William Monroe High underwent an across the board upgrade in facilities from the gym floor to the baseball and softball fields to the football stadium, and that overhaul certainly makes an athletic director’s job easier.

Now, one of their own will preside over those facilities as the new athletic director.

Brian Collier, a 1986 William Monroe graduate, took over this week as the Dragons’ new AD, replacing Brad Berry after his one-year stint. Collier made the move from Colonial Forge where he was an assistant principal for student activities, the school system’s designation for athletic directors. At Colonial Forge he oversaw a wrestling powerhouse, a boys soccer team that fell to Albemarle in the state finals as well as a football team that advanced to the Northwest Region title game in 2012.

“The big thing was the opportunity to come home,” Collier said during his second day on the job. “It’s a different pace of lifestyle, it’s just non-stop (at Colonial Forge). And the facilities here are phenomenal. They’re second to none.”

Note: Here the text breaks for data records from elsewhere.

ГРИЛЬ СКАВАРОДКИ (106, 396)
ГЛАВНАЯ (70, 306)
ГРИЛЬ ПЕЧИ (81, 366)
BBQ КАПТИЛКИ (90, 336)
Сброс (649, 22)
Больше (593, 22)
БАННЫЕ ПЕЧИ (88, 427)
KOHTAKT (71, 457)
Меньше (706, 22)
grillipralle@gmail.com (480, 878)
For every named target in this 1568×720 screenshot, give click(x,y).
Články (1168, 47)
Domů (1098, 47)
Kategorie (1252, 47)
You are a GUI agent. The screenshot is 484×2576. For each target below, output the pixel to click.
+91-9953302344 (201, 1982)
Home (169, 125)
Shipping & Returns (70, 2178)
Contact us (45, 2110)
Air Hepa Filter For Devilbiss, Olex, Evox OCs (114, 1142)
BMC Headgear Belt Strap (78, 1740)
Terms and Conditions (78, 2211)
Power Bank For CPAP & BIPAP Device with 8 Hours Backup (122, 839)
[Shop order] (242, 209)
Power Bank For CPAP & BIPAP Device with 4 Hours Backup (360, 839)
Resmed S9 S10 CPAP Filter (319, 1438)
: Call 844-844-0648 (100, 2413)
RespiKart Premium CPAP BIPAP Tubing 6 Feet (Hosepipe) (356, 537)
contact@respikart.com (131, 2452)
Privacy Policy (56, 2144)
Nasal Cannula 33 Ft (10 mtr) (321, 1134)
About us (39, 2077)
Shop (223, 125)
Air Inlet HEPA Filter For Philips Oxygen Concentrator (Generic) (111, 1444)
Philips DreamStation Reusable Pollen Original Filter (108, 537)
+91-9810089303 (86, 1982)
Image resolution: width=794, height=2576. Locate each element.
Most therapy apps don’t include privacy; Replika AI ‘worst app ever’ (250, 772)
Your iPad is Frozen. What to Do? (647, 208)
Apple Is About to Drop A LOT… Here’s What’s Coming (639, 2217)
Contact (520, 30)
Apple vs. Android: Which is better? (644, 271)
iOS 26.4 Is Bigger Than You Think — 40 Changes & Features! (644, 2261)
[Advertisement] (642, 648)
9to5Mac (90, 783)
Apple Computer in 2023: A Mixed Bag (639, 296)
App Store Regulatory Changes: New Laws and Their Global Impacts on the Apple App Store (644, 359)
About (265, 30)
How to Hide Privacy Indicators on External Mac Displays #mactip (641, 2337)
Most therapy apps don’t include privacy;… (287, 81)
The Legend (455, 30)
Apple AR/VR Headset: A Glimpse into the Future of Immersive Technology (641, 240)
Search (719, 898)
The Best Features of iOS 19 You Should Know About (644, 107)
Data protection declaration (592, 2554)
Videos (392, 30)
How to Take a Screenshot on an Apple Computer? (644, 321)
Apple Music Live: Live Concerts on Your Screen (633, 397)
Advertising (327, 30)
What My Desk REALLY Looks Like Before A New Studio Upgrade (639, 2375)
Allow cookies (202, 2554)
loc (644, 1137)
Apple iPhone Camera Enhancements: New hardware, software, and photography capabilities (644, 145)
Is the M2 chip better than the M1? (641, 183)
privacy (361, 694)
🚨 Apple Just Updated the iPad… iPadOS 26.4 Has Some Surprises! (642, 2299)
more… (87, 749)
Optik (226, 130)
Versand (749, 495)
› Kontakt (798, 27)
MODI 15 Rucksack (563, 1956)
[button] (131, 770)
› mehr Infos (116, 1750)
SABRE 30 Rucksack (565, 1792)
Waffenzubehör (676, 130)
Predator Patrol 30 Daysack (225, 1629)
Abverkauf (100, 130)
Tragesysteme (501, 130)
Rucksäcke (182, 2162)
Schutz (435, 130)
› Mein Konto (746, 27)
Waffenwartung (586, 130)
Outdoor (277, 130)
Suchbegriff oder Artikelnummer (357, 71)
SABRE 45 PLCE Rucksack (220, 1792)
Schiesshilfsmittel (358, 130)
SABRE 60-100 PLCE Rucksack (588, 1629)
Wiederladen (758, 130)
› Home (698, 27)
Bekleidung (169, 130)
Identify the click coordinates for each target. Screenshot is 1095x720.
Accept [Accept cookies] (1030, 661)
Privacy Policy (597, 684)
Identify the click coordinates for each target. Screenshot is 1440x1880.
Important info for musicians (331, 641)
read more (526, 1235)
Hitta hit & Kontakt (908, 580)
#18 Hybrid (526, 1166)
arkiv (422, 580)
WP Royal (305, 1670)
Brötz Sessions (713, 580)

Berry replaced Katie Brunelle, who played a major role in the facility upgrade that took William Monroe from some of the area’s most dated facilities to some of the finest. She also helped kickstart a resurgence in Monroe athletics that included a state baseball and state golf championship in 2012, the first playoff appearance by the football years in years in 2011, a Jefferson District girls basketball title and a final four trip in boys basketball this year when Berry was running the department.

Collier, who spent the last 14 years at Colonial Forge as an athletic trainer and then as the athletic director, is just getting his feet wet and getting the lay of the land throughout the athletic department.

“It’s too early for me to tell what needs to be improved,” Collier said. “There are obviously some things that are going well here because they’ve had some success and I’ve never said athletics is all about winning. As long as the kids are learning and taking life lessons from the experience that’s a huge part of it.”

That approach should serve him well as the Dragons transition to Division 3 in the new VHSL alignment while maintaining their spot in the Bull Run District. The move pits Monroe against the likes, locally, of Western Albemarle and Monticello.

“Being from here, my mother is still here and just getting home and we have plenty of family around here,” Collier said. “I was ready for a change. I loved my job at Colonial Forge and we had great coaches and we were really successful but this was too good of an opportunity to not take.”